Não bastasse esse comportamento arriscado, muitas das vezes com um passageiro na motocicleta, de carona ou como serviço contratado, vislumbramos o capacete colocado de forma incorreta, com a cinta jugular solta, isso quando o capacete tem, ou com capacete em tamanho maior que o da cabeça do passageiro, para que mais pessoas possam utilizar o mesmo, e isso acaba sendo mais frequente quando notamos que o transporte remunerado de passageiros é realizado com motocicletas.

Nesse quesito em particular, é preciso destacar que a Lei federal nº 13.640/2018 que trata do transporte de passageiros por aplicativos estabelece como categoria mínima de habilitação para o condutor exercer a atividade a categoria B (automóvel), o que automaticamente exclui desse tipo de serviço a motocicleta, visto que ela, por motivos de segurança, acaba não sendo o veículo mais adequado para tanto.

Ainda em relação ao capacete, o seu uso com a cinta jugular solta, outrora uma infração de trânsito de natureza gravíssima, passou a ser classificada na Resolução nº 940/2022 como infração de natureza leve do artigo 169 do Código de Trânsito Brasileiro — CTB, ainda que esse ato seja perigoso, e venha em caso de uma queda ou sinistro a proteger o usuário da motocicleta tanto quanto um boné.

Outro fator de risco que envolve todos os veículos, diz respeito ao excesso de velocidade. Em 2020 foi editada a Resolução nº 798/2020 do Conselho Nacional de Trânsito e ela limitou o uso de equipamentos medidores de velocidade, em especial o portátil em vias urbanas com limites inferiores a 60km/h.
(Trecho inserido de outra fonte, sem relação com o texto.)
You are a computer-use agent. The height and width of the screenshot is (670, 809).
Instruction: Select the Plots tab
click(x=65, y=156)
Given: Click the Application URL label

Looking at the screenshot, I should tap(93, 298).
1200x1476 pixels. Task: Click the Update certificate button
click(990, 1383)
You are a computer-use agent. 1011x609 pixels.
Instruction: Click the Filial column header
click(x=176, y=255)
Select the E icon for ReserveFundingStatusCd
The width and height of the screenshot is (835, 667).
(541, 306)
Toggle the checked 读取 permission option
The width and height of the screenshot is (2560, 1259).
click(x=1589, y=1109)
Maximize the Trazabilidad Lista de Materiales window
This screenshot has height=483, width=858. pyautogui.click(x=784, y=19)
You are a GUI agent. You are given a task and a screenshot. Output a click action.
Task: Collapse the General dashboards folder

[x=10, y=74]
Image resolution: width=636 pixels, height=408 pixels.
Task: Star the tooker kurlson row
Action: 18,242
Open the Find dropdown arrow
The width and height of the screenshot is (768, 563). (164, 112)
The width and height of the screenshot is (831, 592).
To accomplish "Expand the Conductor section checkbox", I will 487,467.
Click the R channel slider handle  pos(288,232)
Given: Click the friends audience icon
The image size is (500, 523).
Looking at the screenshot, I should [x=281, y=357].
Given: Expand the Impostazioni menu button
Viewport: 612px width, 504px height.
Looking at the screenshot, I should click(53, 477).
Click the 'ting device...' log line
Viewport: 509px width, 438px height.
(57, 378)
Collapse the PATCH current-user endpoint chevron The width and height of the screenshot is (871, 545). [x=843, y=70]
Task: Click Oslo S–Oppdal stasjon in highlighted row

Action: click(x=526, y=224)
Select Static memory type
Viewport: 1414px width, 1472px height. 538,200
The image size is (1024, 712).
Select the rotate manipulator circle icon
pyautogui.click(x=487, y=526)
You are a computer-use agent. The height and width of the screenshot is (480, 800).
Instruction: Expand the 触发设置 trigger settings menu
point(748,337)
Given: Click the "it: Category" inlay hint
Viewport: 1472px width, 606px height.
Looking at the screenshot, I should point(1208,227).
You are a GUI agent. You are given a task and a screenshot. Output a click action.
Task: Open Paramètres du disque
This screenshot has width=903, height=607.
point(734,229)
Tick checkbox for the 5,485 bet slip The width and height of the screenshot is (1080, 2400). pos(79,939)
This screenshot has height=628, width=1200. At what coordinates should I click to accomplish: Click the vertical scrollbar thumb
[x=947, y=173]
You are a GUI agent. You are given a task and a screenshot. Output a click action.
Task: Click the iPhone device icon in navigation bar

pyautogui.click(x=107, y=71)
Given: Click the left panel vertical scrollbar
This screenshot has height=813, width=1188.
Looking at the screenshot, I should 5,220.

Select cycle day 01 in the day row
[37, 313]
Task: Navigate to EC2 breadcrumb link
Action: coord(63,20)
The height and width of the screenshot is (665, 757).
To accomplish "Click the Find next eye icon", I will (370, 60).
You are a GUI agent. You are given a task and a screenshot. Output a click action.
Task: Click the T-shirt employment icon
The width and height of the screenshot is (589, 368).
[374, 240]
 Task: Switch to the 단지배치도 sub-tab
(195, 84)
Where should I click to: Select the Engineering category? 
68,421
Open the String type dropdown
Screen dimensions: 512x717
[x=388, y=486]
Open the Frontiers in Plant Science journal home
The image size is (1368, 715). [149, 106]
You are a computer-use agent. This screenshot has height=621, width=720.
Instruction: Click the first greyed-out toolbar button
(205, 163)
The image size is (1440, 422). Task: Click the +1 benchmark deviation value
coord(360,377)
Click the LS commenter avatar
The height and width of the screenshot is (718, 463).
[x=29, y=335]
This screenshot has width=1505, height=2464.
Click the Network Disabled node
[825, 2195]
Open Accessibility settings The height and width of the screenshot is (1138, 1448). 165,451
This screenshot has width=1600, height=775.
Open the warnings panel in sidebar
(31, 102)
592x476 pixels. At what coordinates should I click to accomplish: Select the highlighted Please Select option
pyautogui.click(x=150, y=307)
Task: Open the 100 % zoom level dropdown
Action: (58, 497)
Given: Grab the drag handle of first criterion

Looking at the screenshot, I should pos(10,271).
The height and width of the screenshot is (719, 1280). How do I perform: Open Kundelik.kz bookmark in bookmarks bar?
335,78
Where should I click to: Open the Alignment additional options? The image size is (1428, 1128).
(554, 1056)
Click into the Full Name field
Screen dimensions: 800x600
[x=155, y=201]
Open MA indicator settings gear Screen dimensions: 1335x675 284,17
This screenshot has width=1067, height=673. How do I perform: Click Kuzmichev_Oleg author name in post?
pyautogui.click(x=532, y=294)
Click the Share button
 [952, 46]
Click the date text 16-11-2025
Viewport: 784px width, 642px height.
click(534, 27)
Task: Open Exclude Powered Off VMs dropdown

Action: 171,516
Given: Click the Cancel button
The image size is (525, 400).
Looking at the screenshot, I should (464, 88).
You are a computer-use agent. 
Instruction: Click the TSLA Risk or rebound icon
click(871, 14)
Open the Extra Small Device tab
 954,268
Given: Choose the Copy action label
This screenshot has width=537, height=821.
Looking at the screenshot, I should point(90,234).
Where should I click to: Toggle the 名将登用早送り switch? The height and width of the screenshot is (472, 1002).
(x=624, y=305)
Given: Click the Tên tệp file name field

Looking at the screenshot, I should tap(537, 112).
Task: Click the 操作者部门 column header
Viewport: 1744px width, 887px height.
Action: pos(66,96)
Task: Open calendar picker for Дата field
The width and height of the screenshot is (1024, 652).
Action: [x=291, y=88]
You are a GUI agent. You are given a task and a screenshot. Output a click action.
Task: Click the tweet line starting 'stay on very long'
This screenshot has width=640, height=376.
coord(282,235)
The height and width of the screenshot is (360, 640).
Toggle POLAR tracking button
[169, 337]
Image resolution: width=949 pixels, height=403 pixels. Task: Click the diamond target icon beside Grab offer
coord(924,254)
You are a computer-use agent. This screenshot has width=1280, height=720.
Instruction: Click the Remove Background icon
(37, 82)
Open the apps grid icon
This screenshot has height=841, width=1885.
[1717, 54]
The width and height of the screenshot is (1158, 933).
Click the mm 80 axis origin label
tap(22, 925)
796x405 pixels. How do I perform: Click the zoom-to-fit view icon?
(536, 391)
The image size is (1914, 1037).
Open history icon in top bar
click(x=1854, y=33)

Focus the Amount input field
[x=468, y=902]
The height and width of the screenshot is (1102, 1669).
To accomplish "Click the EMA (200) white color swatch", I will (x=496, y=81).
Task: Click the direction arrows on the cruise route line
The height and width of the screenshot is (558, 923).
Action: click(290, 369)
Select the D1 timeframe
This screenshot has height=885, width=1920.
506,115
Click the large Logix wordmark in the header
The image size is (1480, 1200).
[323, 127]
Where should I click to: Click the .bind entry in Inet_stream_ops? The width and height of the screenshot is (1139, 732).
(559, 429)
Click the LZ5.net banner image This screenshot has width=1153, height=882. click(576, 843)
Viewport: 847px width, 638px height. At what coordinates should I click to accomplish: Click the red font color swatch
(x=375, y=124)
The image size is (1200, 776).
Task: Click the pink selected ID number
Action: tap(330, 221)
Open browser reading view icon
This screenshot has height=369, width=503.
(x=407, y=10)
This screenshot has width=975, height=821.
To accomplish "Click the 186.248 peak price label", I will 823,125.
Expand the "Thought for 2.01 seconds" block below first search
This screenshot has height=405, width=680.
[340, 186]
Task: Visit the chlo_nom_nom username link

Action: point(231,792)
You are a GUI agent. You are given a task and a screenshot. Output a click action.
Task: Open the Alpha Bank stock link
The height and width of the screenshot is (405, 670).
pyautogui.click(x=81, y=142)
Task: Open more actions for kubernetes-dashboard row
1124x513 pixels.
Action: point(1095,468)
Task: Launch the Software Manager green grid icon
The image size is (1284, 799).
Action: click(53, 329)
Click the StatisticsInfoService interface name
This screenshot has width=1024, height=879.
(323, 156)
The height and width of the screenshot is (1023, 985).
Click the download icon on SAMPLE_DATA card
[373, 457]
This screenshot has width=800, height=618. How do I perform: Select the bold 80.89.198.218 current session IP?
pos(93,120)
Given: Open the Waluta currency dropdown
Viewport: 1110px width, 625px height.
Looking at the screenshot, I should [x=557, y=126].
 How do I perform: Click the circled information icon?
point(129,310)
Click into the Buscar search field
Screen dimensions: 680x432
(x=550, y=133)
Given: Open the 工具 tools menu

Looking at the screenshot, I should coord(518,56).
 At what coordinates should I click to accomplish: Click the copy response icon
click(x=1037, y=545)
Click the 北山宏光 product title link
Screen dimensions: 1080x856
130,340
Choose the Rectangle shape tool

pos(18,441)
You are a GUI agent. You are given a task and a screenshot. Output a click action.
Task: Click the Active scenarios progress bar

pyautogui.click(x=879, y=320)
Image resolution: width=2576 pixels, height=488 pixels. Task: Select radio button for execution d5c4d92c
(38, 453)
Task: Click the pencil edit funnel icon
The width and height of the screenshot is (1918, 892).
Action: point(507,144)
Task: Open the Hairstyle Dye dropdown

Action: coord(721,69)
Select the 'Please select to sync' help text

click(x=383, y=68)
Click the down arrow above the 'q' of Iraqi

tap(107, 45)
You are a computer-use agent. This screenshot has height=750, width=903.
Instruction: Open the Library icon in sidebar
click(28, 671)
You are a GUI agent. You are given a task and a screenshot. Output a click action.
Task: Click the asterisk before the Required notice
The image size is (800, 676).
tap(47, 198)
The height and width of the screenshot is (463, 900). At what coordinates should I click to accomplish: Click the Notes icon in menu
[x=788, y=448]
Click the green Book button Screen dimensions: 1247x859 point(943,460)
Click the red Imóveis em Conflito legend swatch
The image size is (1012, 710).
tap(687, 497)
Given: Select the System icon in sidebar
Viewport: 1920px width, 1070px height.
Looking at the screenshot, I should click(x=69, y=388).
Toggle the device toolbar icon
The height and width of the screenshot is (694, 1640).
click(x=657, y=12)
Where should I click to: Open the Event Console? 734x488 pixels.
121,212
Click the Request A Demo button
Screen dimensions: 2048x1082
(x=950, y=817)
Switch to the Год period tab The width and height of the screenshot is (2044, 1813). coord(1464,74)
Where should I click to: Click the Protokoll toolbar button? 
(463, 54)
Isso dificulta o trabalho de fiscalização, incentivo ao respeito de velocidade de forma aleatória em muitas cidades, algumas das quais que possuíam regulamentação de velocidade nas avenidas em 50Km/h, dentro daquilo que preconiza a Organização Mundial de Saúde para os perímetros urbanos, visto que nessa velocidade, o risco de óbito num atropelamento é de 50%.

Também prejudicou a fiscalização de velocidade com equipamentos portáteis em rodovias, ao atribuir que tal função é exclusiva de agentes de trânsito, com uniformes e viaturas caracterizadas, o que reduz significativamente a possibilidade de incentivar o respeito ao limite regulamentado.

Apesar da revisão dos termos da Resolução ter sido pleiteado inúmeras vezes desde que ela entrou em vigor, nada de concreto ocorreu até o momento e seguimos com condutores a acelerar além do desejável pelas vias do País, tendo como regra o respeito apenas nos locais em que os equipamentos do tipo fixo estão implantados e que as pessoas, em especial àquelas que transitam com frequência nas vias sabem onde estão localizados.

Tratamos neste artigo de questões mais frequentes e potencialmente danosas para a sociedade, mas que precisam de atenção se buscamos de fato atingir a tão esperada redução de mortes no trânsito, nos aproximando daquilo que costuma se chamar de zero morte.

Além da dor que aqueles que ficam experimentam ao perder seus entes queridos no trânsito, temos também o custo social dos sinistros, em que cada óbito no trânsito, de acordo com estimativas do Instituto de Pesquisa Econômica Aplicada na Nota Técnica nº 75, gira na casa de R$ 3 milhões, um custo elevado para o País!

A situação é urgente, precisa de nossa atenção!

Renato Campestrini, é advogado e especialista em trânsito, mobilidade e segurança.